Extracted data |
┄┄┄┄┄┄┄┄┄┄┄┄┄┄┄┄┄┄┄┄

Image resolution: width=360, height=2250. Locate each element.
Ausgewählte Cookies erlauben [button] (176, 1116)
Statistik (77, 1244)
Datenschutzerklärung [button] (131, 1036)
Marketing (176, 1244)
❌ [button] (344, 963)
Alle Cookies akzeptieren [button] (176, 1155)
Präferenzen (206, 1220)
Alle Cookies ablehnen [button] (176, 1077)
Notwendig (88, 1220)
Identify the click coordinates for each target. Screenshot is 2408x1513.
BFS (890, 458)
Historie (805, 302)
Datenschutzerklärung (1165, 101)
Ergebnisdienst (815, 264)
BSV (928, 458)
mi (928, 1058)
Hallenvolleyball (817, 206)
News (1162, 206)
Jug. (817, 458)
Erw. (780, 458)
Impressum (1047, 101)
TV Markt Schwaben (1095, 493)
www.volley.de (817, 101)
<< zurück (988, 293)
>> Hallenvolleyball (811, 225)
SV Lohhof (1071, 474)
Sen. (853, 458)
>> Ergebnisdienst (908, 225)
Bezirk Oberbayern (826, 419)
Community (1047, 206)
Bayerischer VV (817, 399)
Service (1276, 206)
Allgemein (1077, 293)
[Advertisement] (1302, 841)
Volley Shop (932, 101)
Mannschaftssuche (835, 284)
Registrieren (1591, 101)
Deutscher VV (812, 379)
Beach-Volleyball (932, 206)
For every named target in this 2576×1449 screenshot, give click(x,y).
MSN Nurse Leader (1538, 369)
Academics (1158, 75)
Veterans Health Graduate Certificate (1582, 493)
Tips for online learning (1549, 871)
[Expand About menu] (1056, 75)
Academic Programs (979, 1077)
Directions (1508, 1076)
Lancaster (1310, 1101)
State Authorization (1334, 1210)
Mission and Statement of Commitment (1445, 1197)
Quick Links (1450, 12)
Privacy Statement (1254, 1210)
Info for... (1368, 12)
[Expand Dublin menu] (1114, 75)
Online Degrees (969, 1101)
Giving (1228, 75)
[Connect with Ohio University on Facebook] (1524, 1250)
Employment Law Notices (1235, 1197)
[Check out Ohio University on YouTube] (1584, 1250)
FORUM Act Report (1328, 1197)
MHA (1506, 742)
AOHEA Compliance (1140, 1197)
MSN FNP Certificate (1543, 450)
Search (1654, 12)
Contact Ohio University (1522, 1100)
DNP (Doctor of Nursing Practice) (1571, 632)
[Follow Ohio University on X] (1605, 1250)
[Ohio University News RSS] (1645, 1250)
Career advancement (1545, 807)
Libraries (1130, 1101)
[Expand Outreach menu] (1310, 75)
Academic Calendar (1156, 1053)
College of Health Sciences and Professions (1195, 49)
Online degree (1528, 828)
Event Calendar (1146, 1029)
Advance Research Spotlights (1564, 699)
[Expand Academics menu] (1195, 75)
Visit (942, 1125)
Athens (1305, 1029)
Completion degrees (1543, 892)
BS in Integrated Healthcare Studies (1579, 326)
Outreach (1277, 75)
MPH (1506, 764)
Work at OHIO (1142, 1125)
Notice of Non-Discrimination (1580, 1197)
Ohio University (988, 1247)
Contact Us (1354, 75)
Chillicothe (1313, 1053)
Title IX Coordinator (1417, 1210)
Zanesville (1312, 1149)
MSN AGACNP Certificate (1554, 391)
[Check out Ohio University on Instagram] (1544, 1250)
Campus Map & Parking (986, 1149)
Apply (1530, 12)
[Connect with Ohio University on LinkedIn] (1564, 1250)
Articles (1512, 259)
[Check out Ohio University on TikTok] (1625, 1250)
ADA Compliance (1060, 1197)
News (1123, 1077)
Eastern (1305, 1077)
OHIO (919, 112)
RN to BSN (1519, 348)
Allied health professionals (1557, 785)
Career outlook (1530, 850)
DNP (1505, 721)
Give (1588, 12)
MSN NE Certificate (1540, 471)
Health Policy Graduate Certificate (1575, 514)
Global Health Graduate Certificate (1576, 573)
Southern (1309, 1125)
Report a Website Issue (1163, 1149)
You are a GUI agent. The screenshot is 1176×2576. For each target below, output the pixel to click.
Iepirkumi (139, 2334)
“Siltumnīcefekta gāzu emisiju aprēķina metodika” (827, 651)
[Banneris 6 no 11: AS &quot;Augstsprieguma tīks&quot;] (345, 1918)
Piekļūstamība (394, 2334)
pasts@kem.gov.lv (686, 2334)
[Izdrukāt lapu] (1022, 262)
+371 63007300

┄┄┄┄┄┄┄┄┄┄┄┄┄┄┄┄┄┄┄┄

Taking the material above, extract exactly and only the lines from the line with "Academics (1158, 75)" to the line with "Career advancement (1545, 807)", inclusive of both.

Result for this task |
Academics (1158, 75)
Veterans Health Graduate Certificate (1582, 493)
Tips for online learning (1549, 871)
[Expand About menu] (1056, 75)
Academic Programs (979, 1077)
Directions (1508, 1076)
Lancaster (1310, 1101)
State Authorization (1334, 1210)
Mission and Statement of Commitment (1445, 1197)
Quick Links (1450, 12)
Privacy Statement (1254, 1210)
Info for... (1368, 12)
[Expand Dublin menu] (1114, 75)
Online Degrees (969, 1101)
Giving (1228, 75)
[Connect with Ohio University on Facebook] (1524, 1250)
Employment Law Notices (1235, 1197)
[Check out Ohio University on YouTube] (1584, 1250)
FORUM Act Report (1328, 1197)
MHA (1506, 742)
AOHEA Compliance (1140, 1197)
MSN FNP Certificate (1543, 450)
Search (1654, 12)
Contact Ohio University (1522, 1100)
DNP (Doctor of Nursing Practice) (1571, 632)
[Follow Ohio University on X] (1605, 1250)
[Ohio University News RSS] (1645, 1250)
Career advancement (1545, 807)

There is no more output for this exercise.